◆ Exercise goal: Carry on the appellate court opinion in Gernatt v. Gregoire, shown below, starting after its last sentence.

BEGIN Passage provided

Gernatt v. Gregoire
This text of 190 N.Y.S.3d 724 (Gernatt v. Gregoire) is published on Counsel Stack Legal Research, covering Appellate Division of the Supreme Court of the State of New York primary law. Counsel Stack provides free access to over 12 million legal documents including statutes, case law, regulations, and constitutions.
Opinion
| Gernatt v Gregoire |
| 2023 NY Slip Op 03094 |
| Decided on June 9, 2023 |
| Appellate Division, Fourth Department |
| Published by New York State Law Reporting Bureau pursuant to Judiciary Law § 431. |
| This opinion is uncorrected and subject to revision before publication in the Official Reports. |
Decided on June 9, 2023 SUPREME COURT OF THE STATE OF NEW YORK Appellate Division, Fourth Judicial Department
PRESENT: PERADOTTO, J.P., LINDLEY, BANNISTER, MONTOUR, AND OGDEN, JJ.
111 CA 22-00606
v
MICHAEL W. GREGOIRE, DEFENDANT-RESPONDENT.
SHAW & SHAW, P.C., HAMBURG (BLAKE ZACCAGNINO OF COUNSEL), FOR PLAINTIFF-APPELLANT.
LETITIA JAMES, ATTORNEY GENERAL, ALBANY (OWEN DEMUTH OF COUNSEL), FOR DEFENDANT-RESPONDENT.
Appeal from an order of the Supreme Court, Erie County (Daniel Furlong, J.), entered April 13, 2022. The order granted the motion of defendant for summary judgment and dismissed the complaint.

END Passage provided
BEGIN Excerpted records

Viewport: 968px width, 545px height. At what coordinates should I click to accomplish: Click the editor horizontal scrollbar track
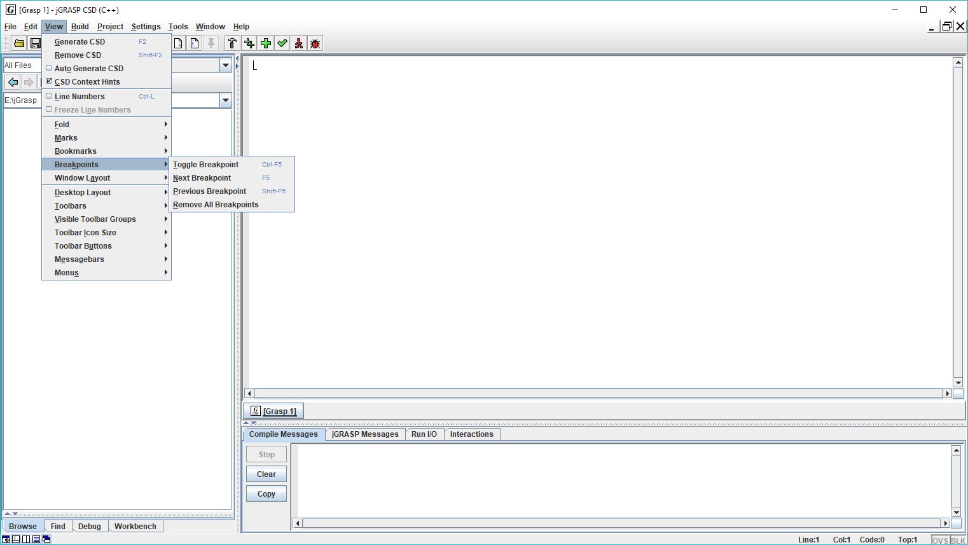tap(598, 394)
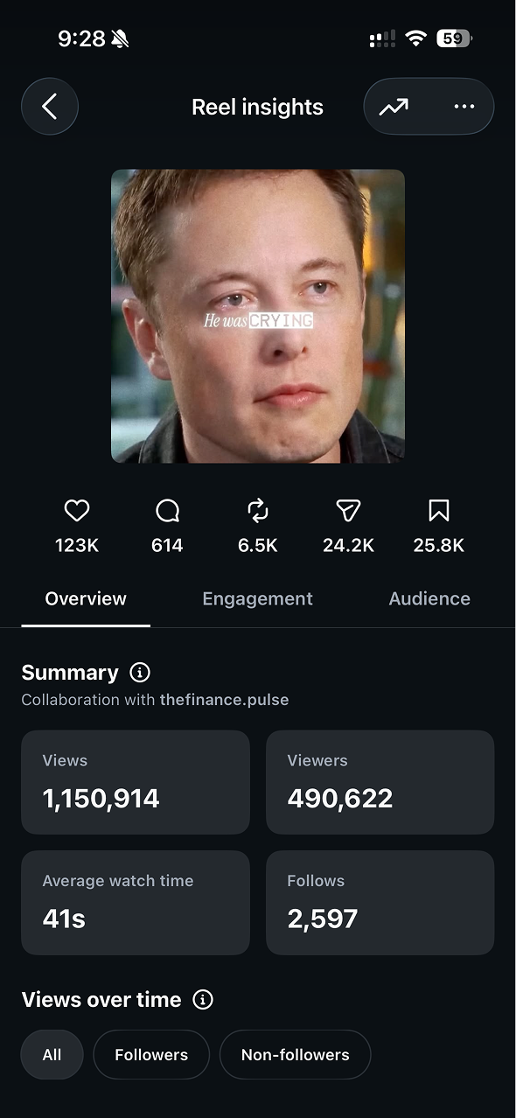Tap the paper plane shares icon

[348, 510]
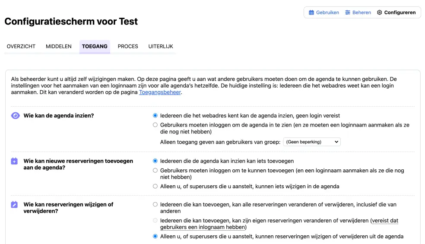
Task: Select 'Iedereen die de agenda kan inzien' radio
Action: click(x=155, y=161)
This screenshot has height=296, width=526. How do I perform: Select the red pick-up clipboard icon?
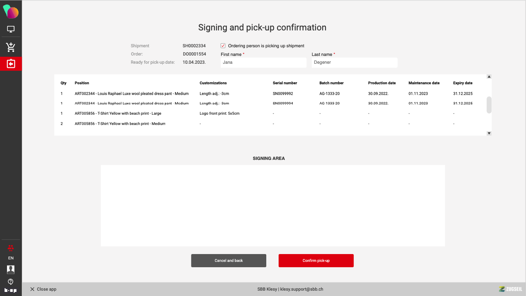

END Excerpted records
BEGIN Excerpted records

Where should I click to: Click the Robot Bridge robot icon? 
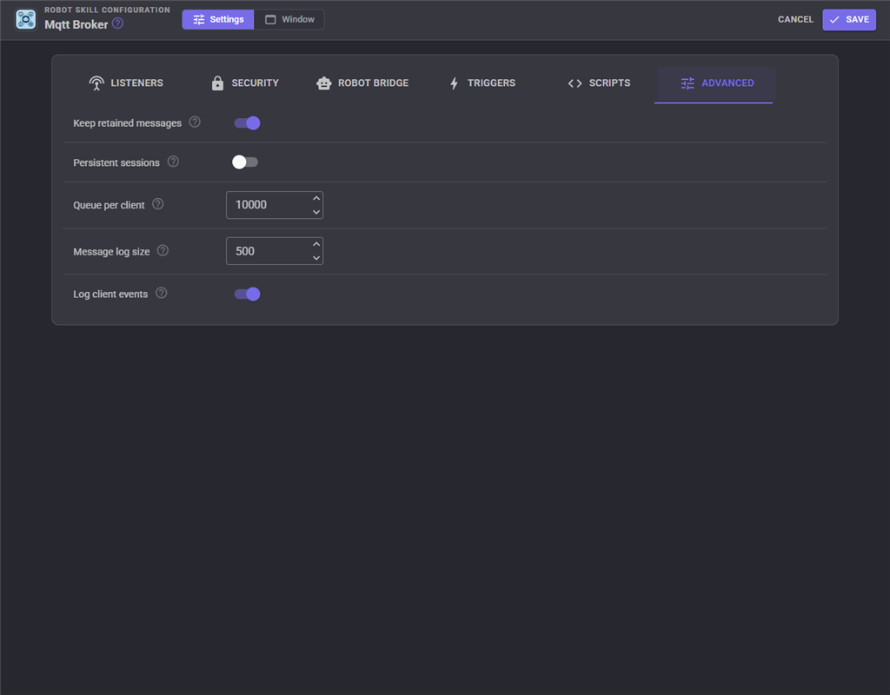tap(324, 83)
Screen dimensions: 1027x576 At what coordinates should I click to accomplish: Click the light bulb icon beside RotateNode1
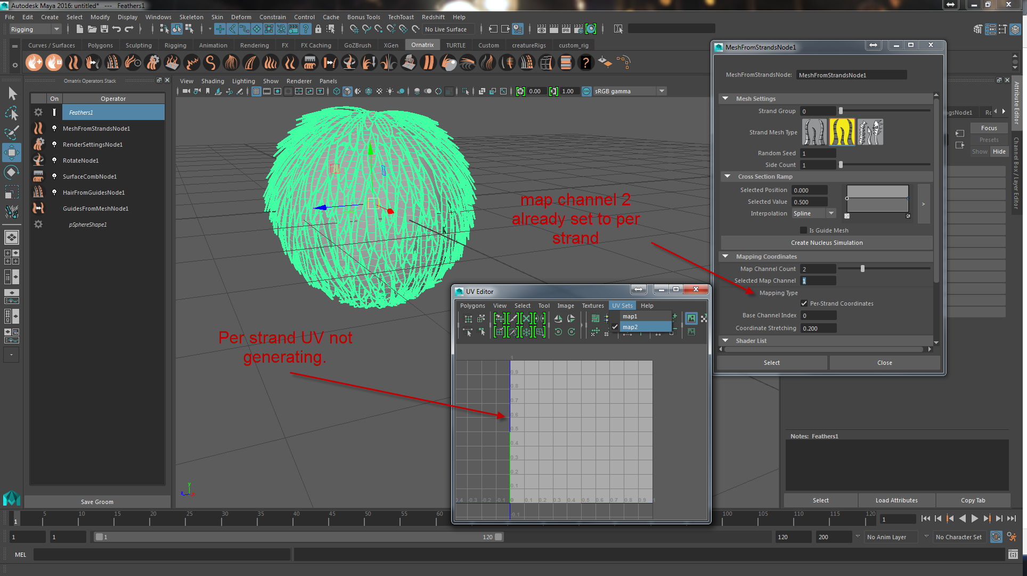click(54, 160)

END Excerpted records
BEGIN Excerpted records

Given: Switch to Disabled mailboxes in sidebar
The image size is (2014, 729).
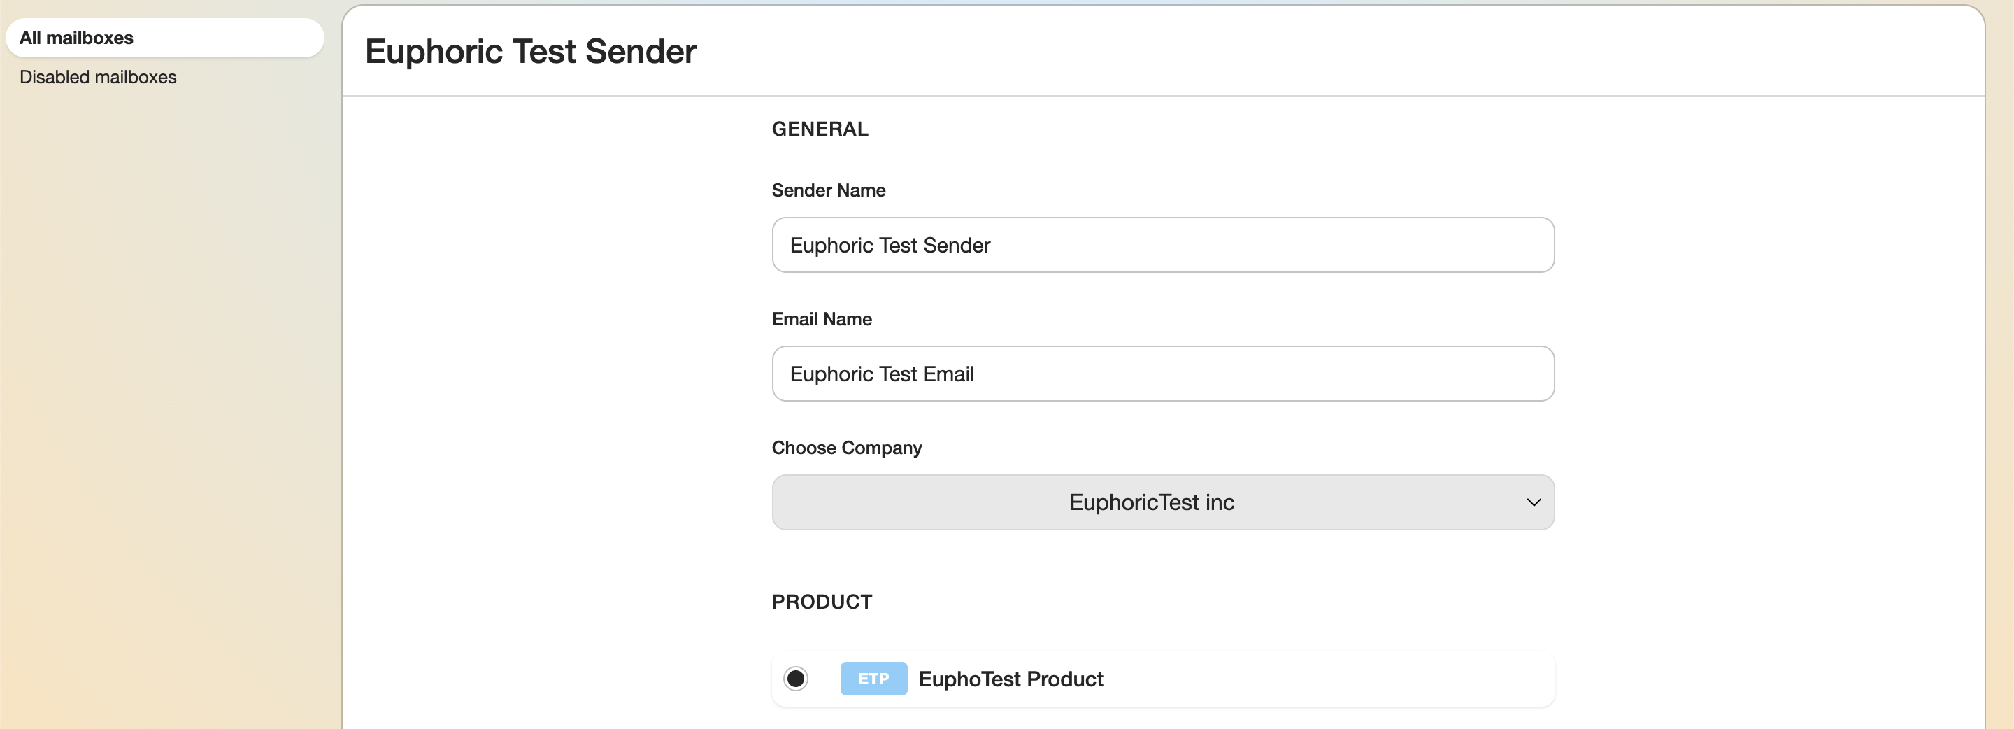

END Excerpted records

◆ Result of the exercise:
It is hereby ORDERED that the order so appealed from is reversed on the law without costs, the motion is denied, and the complaint is reinstated.
Memorandum: Plaintiff commenced this action seeking to recover damages for injuries he sustained in a motor vehicle accident. At the time of the incident, defendant was responding to a radio dispatch of a "possible burglar alarm" when his police vehicle, traveling in the northbound lane of travel, collided with plaintiff's vehicle as that vehicle was making a left turn from the southbound lane. Defendant moved for summary judgment dismissing the complaint on the ground, inter alia, that at the time of the accident defendant was operating the police vehicle while involved in an emergency operation and that his operation of the police vehicle was not reckless as a matter of law. Supreme Court granted the motion, and plaintiff now appeals. We reverse.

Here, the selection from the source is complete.